Expérience pionnière, la reconversion de la caserne de Bonne à Grenoble a permis de créer un écoquartier parmi les plus aboutis de France. Cette friche militaire de 8,5 ha, en limite sud du centre-ville, abandonnée par les militaires en 1994, est devenue en quelques années un laboratoire à ciel ouvert de l’habitat écosensible. Au premier rang des priorités, la lutte contre l’étalement urbain : « Le quartier devait offrir un espace résidentiel dense mais aussi attractif pour convaincre les gens qui aujourd’hui préfèrent habiter en périphérie dans une maison individuelle de rester dans un appartement au centre de Grenoble », explique l’urbaniste Christian Devillers, lauréat en 2002 du marché de définition lancé par la Ville et l’Armée sur le site.

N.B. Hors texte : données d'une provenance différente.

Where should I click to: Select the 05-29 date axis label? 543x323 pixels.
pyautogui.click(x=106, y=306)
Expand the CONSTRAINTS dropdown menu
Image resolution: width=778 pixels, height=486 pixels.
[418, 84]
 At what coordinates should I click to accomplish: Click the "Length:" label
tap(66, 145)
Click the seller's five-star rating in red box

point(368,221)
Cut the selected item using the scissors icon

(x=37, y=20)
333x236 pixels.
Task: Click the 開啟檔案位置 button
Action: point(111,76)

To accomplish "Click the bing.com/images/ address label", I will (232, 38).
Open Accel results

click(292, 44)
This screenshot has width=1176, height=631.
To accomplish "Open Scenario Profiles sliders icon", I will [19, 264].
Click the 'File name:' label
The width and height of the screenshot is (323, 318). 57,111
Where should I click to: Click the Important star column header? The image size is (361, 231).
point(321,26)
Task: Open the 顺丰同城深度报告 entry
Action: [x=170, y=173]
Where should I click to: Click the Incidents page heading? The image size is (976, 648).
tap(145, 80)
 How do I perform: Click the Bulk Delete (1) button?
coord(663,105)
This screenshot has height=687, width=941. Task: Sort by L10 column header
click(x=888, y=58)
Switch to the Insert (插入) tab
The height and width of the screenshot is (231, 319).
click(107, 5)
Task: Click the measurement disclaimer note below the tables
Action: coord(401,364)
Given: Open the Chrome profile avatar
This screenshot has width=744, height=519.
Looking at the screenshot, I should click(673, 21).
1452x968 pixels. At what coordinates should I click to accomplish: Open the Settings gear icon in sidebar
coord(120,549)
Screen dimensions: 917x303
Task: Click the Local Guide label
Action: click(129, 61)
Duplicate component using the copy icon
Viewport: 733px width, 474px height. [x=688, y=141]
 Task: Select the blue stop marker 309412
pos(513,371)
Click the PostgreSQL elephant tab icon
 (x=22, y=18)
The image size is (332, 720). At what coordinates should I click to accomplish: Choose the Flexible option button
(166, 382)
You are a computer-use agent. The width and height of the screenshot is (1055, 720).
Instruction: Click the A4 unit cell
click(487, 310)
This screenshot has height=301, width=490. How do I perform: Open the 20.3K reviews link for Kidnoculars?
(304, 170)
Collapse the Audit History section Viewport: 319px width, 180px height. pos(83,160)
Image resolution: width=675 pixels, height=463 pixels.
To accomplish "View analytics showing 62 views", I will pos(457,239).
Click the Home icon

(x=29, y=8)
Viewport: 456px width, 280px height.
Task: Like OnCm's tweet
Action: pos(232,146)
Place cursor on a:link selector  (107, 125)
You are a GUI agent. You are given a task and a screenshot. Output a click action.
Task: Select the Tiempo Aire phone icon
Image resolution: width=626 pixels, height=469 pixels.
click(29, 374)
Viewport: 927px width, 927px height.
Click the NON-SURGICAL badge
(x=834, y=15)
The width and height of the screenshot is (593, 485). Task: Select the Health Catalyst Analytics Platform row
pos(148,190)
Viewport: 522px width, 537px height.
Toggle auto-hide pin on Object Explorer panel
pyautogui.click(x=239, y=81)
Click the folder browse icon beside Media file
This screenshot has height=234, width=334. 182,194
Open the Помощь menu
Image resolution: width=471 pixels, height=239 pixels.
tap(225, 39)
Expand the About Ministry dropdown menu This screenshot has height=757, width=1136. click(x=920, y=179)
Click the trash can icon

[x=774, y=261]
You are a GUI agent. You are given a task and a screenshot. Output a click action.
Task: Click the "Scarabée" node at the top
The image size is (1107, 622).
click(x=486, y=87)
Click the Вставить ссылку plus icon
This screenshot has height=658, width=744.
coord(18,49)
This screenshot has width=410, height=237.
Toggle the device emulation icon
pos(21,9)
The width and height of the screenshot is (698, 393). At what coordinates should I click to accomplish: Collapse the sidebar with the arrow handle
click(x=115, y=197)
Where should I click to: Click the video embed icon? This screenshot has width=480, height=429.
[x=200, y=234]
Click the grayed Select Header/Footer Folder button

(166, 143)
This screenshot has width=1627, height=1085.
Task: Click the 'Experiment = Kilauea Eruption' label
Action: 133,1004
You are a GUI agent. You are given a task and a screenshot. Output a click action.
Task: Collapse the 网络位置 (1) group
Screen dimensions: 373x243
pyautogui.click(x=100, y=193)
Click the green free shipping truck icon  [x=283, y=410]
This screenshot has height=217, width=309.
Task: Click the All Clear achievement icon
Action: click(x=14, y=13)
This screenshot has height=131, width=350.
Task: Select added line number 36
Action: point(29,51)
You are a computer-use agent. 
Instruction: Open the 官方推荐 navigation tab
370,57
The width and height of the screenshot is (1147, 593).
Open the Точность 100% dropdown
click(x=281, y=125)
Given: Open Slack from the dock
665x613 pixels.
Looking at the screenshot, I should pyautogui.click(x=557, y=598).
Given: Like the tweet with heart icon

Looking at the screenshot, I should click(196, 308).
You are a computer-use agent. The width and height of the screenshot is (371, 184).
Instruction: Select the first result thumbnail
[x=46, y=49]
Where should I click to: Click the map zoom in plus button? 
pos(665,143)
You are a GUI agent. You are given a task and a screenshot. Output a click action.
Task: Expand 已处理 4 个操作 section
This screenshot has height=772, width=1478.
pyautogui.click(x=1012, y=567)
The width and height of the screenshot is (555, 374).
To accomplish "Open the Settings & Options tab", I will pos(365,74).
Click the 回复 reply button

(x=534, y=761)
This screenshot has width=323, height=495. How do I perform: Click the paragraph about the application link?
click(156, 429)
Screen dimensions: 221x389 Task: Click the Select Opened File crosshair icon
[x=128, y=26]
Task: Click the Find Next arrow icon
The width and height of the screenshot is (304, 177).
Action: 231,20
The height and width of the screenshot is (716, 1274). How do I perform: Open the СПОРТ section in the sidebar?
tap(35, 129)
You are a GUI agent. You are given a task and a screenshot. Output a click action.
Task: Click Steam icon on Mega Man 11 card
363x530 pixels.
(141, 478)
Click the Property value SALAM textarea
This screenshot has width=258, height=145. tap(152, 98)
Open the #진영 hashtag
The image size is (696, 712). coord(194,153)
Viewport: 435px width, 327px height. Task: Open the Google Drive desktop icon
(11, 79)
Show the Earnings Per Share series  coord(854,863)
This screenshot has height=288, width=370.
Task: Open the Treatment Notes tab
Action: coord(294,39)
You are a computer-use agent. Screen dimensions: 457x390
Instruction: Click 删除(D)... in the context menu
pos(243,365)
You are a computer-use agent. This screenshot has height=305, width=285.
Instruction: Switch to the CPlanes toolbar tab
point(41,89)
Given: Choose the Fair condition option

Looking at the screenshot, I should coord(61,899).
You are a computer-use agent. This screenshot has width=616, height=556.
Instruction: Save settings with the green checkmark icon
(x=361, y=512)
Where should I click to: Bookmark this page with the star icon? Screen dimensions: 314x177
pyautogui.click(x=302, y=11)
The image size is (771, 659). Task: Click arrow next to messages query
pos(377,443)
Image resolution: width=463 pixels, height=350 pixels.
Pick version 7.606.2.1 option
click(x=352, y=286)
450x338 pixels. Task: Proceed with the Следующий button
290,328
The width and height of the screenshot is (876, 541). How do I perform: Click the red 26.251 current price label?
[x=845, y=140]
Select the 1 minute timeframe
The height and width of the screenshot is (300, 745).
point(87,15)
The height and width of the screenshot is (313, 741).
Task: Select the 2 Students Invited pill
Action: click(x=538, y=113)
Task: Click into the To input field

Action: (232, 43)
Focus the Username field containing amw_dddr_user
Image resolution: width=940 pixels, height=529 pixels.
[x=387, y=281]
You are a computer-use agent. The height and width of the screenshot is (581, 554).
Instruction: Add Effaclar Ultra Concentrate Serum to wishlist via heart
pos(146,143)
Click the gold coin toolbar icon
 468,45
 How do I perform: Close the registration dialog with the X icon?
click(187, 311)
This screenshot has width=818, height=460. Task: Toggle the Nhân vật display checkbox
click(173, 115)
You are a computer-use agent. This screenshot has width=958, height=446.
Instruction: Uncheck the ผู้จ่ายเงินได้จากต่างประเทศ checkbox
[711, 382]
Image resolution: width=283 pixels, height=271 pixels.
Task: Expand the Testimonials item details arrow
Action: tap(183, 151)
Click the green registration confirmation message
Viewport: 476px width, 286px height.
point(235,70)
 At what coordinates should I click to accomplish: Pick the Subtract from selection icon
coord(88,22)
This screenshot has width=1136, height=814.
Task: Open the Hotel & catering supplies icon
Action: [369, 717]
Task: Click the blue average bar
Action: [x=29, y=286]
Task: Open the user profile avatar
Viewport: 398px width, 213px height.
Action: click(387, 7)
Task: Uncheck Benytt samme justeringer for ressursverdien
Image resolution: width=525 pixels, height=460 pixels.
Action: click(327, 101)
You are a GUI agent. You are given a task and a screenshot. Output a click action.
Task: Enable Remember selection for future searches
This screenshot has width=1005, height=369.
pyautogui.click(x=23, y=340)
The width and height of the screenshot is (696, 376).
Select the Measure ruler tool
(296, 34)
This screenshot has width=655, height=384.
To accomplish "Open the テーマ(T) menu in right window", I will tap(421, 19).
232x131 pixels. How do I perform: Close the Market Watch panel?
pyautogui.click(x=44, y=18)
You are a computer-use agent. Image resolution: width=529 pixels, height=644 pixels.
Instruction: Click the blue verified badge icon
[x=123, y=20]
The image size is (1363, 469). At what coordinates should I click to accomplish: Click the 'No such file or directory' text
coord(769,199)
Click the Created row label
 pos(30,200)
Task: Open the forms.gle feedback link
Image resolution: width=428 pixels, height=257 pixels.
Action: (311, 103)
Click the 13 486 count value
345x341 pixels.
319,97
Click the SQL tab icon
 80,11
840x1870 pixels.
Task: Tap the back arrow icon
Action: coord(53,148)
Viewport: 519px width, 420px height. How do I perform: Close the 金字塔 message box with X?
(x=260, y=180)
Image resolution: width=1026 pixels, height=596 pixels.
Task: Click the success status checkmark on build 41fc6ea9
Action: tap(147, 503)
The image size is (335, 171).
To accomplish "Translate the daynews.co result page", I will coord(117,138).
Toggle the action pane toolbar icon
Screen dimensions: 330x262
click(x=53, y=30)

La réponse apportée par le quartier : un modèle de ville à la fois compact et végétal, combinant densité et qualité des espaces publics, avec deux bandes bâties articulées autour d’un parc central de 3,5 ha. Cet espace, décomposé en trois séquences, sert de passerelle entre le passé militaire du site et son devenir urbain. « On retrouve à peu près les mêmes plans dans toutes les casernes, explique la paysagiste Jacqueline Osty, choisie sur concours en 2003. En particulier, l’ordonnancement de la cour d’honneur a dicté ici la composition d’un parvis mi-végétal mi-minéral, bordé par des mails plantés le long des façades et pointé sur l’ancien bâtiment de l’état-major. »
Affirmant la centralité nouvelle du quartier, le parvis est relié à l’est au parc Hoche et sera prolongé vers l’ouest courant 2010 par le jardin des Vallons, qui réutilisera les déblais de chantier : « Nous avons imaginé des surfaces légèrement en creux par rapport aux allées pour créer une rétention pour les pluies d’orage avant de temporiser pour l’infiltration », explique Jacqueline Osty. « Poumon vert » du quartier, cette armature établit de nouvelles continuités piétonnes dans le tissu urbain, à proximité des grands boulevards, requalifiés par l’aménagement du tramway en 2006. Elle aère aussi un tissu voulu compact, avec une densité dépassant les 100 logements à l’hectare. Les bâtiments résidentiels, aux trois-quarts réalisés, composent au sud une série d’îlots en U, ouverts sur le parc central.
Totalisant 600 logements sur les 850 du quartier, cette bande résidentielle est l’un des points remarquables du projet urbain.
Confort thermique
Par le biais des prescriptions architecturales et environnementales, la Ville a pu imposer aux promoteurs et aux bailleurs sociaux différentes exigences. Qualité architecturale tout d’abord, avec des logements traversants, l’interdiction d’utiliser le PVC ou encore des prolongements extérieurs (balcons, loggias, terrasses) pour chaque logement. Qualité d’enveloppe et de systèmes ensuite : grâce aux financements (2,7 millions d’euros) issus du concours européen Concerto, les surcoûts d’études liées à la performance environnementale des bâtiments ont pu être amortis. Isolation par l’extérieur, solaire thermique, cogénération, double vitrage gaz argon, toitures végétalisées… Ce panel, inspiré des expériences scandinaves, concernait au départ les 439 logements désignés par Concerto. Il a finalement été étendu à l’ensemble des constructions neuves : « En 2003, quand ont été négociées les premières charges foncières, l’objectif était de réduire de 50 % la consommation énergétique des logements par rapport à la réglementation thermique 2000, alors en vigueur. Cela correspond aux performances atteintes aujourd’hui par les bâtiments labellisés BBC (bâtiments basse consommation) », explique Valérie Dioré, directrice de la Sages, l’aménageur en charge de la ZAC (lire page suivante).
Un confort thermique ouvert au plus grand nombre. En dehors des 35 % de logements sociaux et d’accession construits sur l’ancienne caserne, « il y a aussi quelque chose de très original que la municipalité avait demandé : 50 % des programmes ont été vendus à un prix bloqué, soit environ 2 800 euros le m² », explique le promoteur Bruno Blain. Cette mixité va de pair avec des fonctions diversifiées. Conçu comme une extension du centre-ville, le quartier accueillera au premier trimestre 2010 une galerie commerciale de plus de 16 000 m², conçue par Groupe-6 architectes et tout juste rachetée par le promoteur Soderip. Cet investissement de plus de 85 millions d’euros combinera la réhabilitation d’éléments remarquables de patrimoine au recours massif aux énergies renouvelables, avec des panneaux photovoltaïques intégrés en toitures et un rafraîchissement par captage sur nappe. Un standard finalement sur la ZAC de Bonne.